• _Goal of the exercise_
Here the requirement is to repeat every record exactly, in full.

### Input data ###

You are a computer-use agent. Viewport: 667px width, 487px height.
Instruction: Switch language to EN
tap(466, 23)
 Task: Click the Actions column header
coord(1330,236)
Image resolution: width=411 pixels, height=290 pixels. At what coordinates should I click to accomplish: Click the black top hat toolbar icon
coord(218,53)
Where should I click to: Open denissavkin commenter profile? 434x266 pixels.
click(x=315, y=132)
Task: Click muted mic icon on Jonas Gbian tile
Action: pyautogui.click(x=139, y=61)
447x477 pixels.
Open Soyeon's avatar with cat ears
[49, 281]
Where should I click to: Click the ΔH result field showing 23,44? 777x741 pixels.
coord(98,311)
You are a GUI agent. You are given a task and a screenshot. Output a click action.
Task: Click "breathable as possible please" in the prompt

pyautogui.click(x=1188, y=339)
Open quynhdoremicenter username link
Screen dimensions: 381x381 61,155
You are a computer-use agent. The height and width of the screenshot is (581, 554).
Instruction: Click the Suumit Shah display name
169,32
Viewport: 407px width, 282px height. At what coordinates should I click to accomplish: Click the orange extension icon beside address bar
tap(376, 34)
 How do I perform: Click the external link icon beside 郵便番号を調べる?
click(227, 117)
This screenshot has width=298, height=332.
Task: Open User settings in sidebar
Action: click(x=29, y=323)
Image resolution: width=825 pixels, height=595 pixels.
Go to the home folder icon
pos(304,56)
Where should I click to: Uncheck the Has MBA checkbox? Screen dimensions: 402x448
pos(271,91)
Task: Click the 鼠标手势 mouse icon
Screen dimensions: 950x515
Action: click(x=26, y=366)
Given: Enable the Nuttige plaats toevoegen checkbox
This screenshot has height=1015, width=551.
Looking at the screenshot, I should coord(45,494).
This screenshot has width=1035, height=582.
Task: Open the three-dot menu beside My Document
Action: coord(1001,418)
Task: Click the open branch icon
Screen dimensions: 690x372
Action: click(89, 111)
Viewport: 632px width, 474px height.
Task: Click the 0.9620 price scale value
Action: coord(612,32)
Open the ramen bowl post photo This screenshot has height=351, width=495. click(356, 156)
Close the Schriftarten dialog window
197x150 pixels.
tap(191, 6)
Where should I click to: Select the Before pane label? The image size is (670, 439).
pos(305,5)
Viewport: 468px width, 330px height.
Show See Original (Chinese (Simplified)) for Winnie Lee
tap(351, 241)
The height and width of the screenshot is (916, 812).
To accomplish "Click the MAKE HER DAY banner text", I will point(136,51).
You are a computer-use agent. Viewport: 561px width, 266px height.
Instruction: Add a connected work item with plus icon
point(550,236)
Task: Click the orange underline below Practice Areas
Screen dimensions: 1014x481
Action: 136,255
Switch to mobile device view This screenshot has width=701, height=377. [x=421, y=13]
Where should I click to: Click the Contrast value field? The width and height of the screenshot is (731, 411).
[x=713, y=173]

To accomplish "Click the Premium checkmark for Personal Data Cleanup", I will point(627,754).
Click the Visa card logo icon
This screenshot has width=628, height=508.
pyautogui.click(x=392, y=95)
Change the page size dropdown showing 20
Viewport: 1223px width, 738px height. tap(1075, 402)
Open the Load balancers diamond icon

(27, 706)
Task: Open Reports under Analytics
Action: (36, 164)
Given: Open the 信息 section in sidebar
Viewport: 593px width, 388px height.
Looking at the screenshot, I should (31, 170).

###

• _Response to the exercise_
You are a computer-use agent. Viewport: 667px width, 487px height.
Instruction: Switch language to EN
tap(466, 23)
 Task: Click the Actions column header
coord(1330,236)
Image resolution: width=411 pixels, height=290 pixels. At what coordinates should I click to accomplish: Click the black top hat toolbar icon
coord(218,53)
Where should I click to: Open denissavkin commenter profile? 434x266 pixels.
click(x=315, y=132)
Task: Click muted mic icon on Jonas Gbian tile
Action: pyautogui.click(x=139, y=61)
447x477 pixels.
Open Soyeon's avatar with cat ears
[49, 281]
Where should I click to: Click the ΔH result field showing 23,44? 777x741 pixels.
coord(98,311)
You are a GUI agent. You are given a task and a screenshot. Output a click action.
Task: Click "breathable as possible please" in the prompt

pyautogui.click(x=1188, y=339)
Open quynhdoremicenter username link
Screen dimensions: 381x381 61,155
You are a computer-use agent. The height and width of the screenshot is (581, 554).
Instruction: Click the Suumit Shah display name
169,32
Viewport: 407px width, 282px height. At what coordinates should I click to accomplish: Click the orange extension icon beside address bar
tap(376, 34)
 How do I perform: Click the external link icon beside 郵便番号を調べる?
click(227, 117)
This screenshot has width=298, height=332.
Task: Open User settings in sidebar
Action: click(x=29, y=323)
Image resolution: width=825 pixels, height=595 pixels.
Go to the home folder icon
pos(304,56)
Where should I click to: Uncheck the Has MBA checkbox? Screen dimensions: 402x448
pos(271,91)
Task: Click the 鼠标手势 mouse icon
Screen dimensions: 950x515
Action: click(x=26, y=366)
Given: Enable the Nuttige plaats toevoegen checkbox
This screenshot has height=1015, width=551.
Looking at the screenshot, I should coord(45,494).
This screenshot has width=1035, height=582.
Task: Open the three-dot menu beside My Document
Action: coord(1001,418)
Task: Click the open branch icon
Screen dimensions: 690x372
Action: click(89, 111)
Viewport: 632px width, 474px height.
Task: Click the 0.9620 price scale value
Action: coord(612,32)
Open the ramen bowl post photo This screenshot has height=351, width=495. click(356, 156)
Close the Schriftarten dialog window
197x150 pixels.
tap(191, 6)
Where should I click to: Select the Before pane label? The image size is (670, 439).
pos(305,5)
Viewport: 468px width, 330px height.
Show See Original (Chinese (Simplified)) for Winnie Lee
tap(351, 241)
The height and width of the screenshot is (916, 812).
To accomplish "Click the MAKE HER DAY banner text", I will point(136,51).
You are a computer-use agent. Viewport: 561px width, 266px height.
Instruction: Add a connected work item with plus icon
point(550,236)
Task: Click the orange underline below Practice Areas
Screen dimensions: 1014x481
Action: 136,255
Switch to mobile device view This screenshot has width=701, height=377. [x=421, y=13]
Where should I click to: Click the Contrast value field? The width and height of the screenshot is (731, 411).
[x=713, y=173]

To accomplish "Click the Premium checkmark for Personal Data Cleanup", I will point(627,754).
Click the Visa card logo icon
This screenshot has width=628, height=508.
pyautogui.click(x=392, y=95)
Change the page size dropdown showing 20
Viewport: 1223px width, 738px height. tap(1075, 402)
Open the Load balancers diamond icon

(27, 706)
Task: Open Reports under Analytics
Action: (36, 164)
Given: Open the 信息 section in sidebar
Viewport: 593px width, 388px height.
Looking at the screenshot, I should (31, 170).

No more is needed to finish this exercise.